▸ **Exercise objective**
The data must be transcribed exactly, with no line missing.

▸ **Records supplied**
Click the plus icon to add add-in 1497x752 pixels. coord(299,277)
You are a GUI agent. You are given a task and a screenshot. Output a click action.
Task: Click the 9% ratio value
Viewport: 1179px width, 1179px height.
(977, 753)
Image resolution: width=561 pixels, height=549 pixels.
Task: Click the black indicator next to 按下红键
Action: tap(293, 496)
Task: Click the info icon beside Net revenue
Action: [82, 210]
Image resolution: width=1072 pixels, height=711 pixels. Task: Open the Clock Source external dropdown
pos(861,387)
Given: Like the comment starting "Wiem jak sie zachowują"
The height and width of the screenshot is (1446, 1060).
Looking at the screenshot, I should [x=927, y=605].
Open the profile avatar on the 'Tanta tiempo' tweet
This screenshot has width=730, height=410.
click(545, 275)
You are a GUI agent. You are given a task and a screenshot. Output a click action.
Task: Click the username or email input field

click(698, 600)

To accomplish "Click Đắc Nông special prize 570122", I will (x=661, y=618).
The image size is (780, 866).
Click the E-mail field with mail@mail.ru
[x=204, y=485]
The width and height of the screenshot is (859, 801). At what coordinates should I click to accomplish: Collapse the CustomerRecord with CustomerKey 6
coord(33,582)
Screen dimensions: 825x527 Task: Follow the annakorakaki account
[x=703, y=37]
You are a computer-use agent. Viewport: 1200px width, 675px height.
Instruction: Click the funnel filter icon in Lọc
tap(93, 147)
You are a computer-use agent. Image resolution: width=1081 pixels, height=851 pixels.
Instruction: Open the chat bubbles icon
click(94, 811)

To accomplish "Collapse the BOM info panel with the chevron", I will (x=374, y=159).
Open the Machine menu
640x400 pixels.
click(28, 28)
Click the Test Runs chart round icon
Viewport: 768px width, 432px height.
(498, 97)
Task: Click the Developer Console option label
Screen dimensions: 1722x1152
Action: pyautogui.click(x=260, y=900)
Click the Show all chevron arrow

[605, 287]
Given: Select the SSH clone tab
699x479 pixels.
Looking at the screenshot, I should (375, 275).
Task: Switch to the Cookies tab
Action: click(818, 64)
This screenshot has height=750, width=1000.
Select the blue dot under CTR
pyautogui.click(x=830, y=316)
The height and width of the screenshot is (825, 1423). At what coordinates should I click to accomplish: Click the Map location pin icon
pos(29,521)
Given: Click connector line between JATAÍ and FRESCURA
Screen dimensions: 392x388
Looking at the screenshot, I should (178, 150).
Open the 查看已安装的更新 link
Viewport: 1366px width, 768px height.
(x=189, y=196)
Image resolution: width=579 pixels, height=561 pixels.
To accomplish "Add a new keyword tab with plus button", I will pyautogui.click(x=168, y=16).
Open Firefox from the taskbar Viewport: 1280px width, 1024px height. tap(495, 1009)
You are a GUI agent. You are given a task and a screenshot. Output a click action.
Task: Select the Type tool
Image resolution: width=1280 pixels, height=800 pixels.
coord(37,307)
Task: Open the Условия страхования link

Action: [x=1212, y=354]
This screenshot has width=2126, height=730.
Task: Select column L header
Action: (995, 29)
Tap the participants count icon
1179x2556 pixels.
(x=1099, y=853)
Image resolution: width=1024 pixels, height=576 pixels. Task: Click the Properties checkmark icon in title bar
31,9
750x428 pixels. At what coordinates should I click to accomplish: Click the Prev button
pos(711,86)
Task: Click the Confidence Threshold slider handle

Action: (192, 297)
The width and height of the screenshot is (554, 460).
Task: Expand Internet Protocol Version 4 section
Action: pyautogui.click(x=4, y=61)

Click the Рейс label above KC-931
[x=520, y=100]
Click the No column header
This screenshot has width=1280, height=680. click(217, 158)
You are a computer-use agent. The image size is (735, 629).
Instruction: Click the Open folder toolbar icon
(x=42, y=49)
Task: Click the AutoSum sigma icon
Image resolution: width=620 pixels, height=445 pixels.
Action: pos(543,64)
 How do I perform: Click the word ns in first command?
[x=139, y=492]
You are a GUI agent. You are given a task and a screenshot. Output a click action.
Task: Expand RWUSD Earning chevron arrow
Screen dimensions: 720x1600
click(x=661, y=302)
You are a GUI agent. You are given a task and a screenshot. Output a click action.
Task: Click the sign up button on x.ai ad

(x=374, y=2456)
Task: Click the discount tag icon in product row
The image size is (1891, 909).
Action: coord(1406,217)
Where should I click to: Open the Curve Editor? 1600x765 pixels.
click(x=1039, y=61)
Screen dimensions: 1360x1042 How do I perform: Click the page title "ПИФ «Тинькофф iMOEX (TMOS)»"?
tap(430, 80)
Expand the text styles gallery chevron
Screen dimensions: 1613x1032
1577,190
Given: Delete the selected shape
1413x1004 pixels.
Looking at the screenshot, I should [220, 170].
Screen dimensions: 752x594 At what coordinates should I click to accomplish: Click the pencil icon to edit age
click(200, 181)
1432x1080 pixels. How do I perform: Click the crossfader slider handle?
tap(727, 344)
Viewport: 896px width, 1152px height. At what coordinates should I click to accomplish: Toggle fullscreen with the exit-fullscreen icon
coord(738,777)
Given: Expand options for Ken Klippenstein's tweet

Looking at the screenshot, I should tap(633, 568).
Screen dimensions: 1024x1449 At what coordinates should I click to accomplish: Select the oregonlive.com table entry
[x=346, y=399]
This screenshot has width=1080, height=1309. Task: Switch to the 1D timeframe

▸ **Task response**
Click the plus icon to add add-in 1497x752 pixels. coord(299,277)
You are a GUI agent. You are given a task and a screenshot. Output a click action.
Task: Click the 9% ratio value
Viewport: 1179px width, 1179px height.
(977, 753)
Image resolution: width=561 pixels, height=549 pixels.
Task: Click the black indicator next to 按下红键
Action: tap(293, 496)
Task: Click the info icon beside Net revenue
Action: [82, 210]
Image resolution: width=1072 pixels, height=711 pixels. Task: Open the Clock Source external dropdown
pos(861,387)
Given: Like the comment starting "Wiem jak sie zachowują"
The height and width of the screenshot is (1446, 1060).
Looking at the screenshot, I should [x=927, y=605].
Open the profile avatar on the 'Tanta tiempo' tweet
This screenshot has width=730, height=410.
click(545, 275)
You are a GUI agent. You are given a task and a screenshot. Output a click action.
Task: Click the username or email input field

click(698, 600)

To accomplish "Click Đắc Nông special prize 570122", I will (x=661, y=618).
The image size is (780, 866).
Click the E-mail field with mail@mail.ru
[x=204, y=485]
The width and height of the screenshot is (859, 801). At what coordinates should I click to accomplish: Collapse the CustomerRecord with CustomerKey 6
coord(33,582)
Screen dimensions: 825x527 Task: Follow the annakorakaki account
[x=703, y=37]
You are a computer-use agent. Viewport: 1200px width, 675px height.
Instruction: Click the funnel filter icon in Lọc
tap(93, 147)
You are a computer-use agent. Image resolution: width=1081 pixels, height=851 pixels.
Instruction: Open the chat bubbles icon
click(94, 811)

To accomplish "Collapse the BOM info panel with the chevron", I will (x=374, y=159).
Open the Machine menu
640x400 pixels.
click(28, 28)
Click the Test Runs chart round icon
Viewport: 768px width, 432px height.
(498, 97)
Task: Click the Developer Console option label
Screen dimensions: 1722x1152
Action: pyautogui.click(x=260, y=900)
Click the Show all chevron arrow

[605, 287]
Given: Select the SSH clone tab
699x479 pixels.
Looking at the screenshot, I should (375, 275).
Task: Switch to the Cookies tab
Action: click(818, 64)
This screenshot has height=750, width=1000.
Select the blue dot under CTR
pyautogui.click(x=830, y=316)
The height and width of the screenshot is (825, 1423). At what coordinates should I click to accomplish: Click the Map location pin icon
pos(29,521)
Given: Click connector line between JATAÍ and FRESCURA
Screen dimensions: 392x388
Looking at the screenshot, I should (178, 150).
Open the 查看已安装的更新 link
Viewport: 1366px width, 768px height.
(x=189, y=196)
Image resolution: width=579 pixels, height=561 pixels.
To accomplish "Add a new keyword tab with plus button", I will pyautogui.click(x=168, y=16).
Open Firefox from the taskbar Viewport: 1280px width, 1024px height. tap(495, 1009)
You are a GUI agent. You are given a task and a screenshot. Output a click action.
Task: Select the Type tool
Image resolution: width=1280 pixels, height=800 pixels.
coord(37,307)
Task: Open the Условия страхования link

Action: [x=1212, y=354]
This screenshot has width=2126, height=730.
Task: Select column L header
Action: (995, 29)
Tap the participants count icon
1179x2556 pixels.
(x=1099, y=853)
Image resolution: width=1024 pixels, height=576 pixels. Task: Click the Properties checkmark icon in title bar
31,9
750x428 pixels. At what coordinates should I click to accomplish: Click the Prev button
pos(711,86)
Task: Click the Confidence Threshold slider handle

Action: (192, 297)
The width and height of the screenshot is (554, 460).
Task: Expand Internet Protocol Version 4 section
Action: pyautogui.click(x=4, y=61)

Click the Рейс label above KC-931
[x=520, y=100]
Click the No column header
This screenshot has width=1280, height=680. click(217, 158)
You are a computer-use agent. The image size is (735, 629).
Instruction: Click the Open folder toolbar icon
(x=42, y=49)
Task: Click the AutoSum sigma icon
Image resolution: width=620 pixels, height=445 pixels.
Action: pos(543,64)
 How do I perform: Click the word ns in first command?
[x=139, y=492]
You are a GUI agent. You are given a task and a screenshot. Output a click action.
Task: Expand RWUSD Earning chevron arrow
Screen dimensions: 720x1600
click(x=661, y=302)
You are a GUI agent. You are given a task and a screenshot. Output a click action.
Task: Click the sign up button on x.ai ad

(x=374, y=2456)
Task: Click the discount tag icon in product row
The image size is (1891, 909).
Action: coord(1406,217)
Where should I click to: Open the Curve Editor? 1600x765 pixels.
click(x=1039, y=61)
Screen dimensions: 1360x1042 How do I perform: Click the page title "ПИФ «Тинькофф iMOEX (TMOS)»"?
tap(430, 80)
Expand the text styles gallery chevron
Screen dimensions: 1613x1032
1577,190
Given: Delete the selected shape
1413x1004 pixels.
Looking at the screenshot, I should [220, 170].
Screen dimensions: 752x594 At what coordinates should I click to accomplish: Click the pencil icon to edit age
click(200, 181)
1432x1080 pixels. How do I perform: Click the crossfader slider handle?
tap(727, 344)
Viewport: 896px width, 1152px height. At what coordinates should I click to accomplish: Toggle fullscreen with the exit-fullscreen icon
coord(738,777)
Given: Expand options for Ken Klippenstein's tweet

Looking at the screenshot, I should tap(633, 568).
Screen dimensions: 1024x1449 At what coordinates should I click to accomplish: Select the oregonlive.com table entry
[x=346, y=399]
This screenshot has width=1080, height=1309. Task: Switch to the 1D timeframe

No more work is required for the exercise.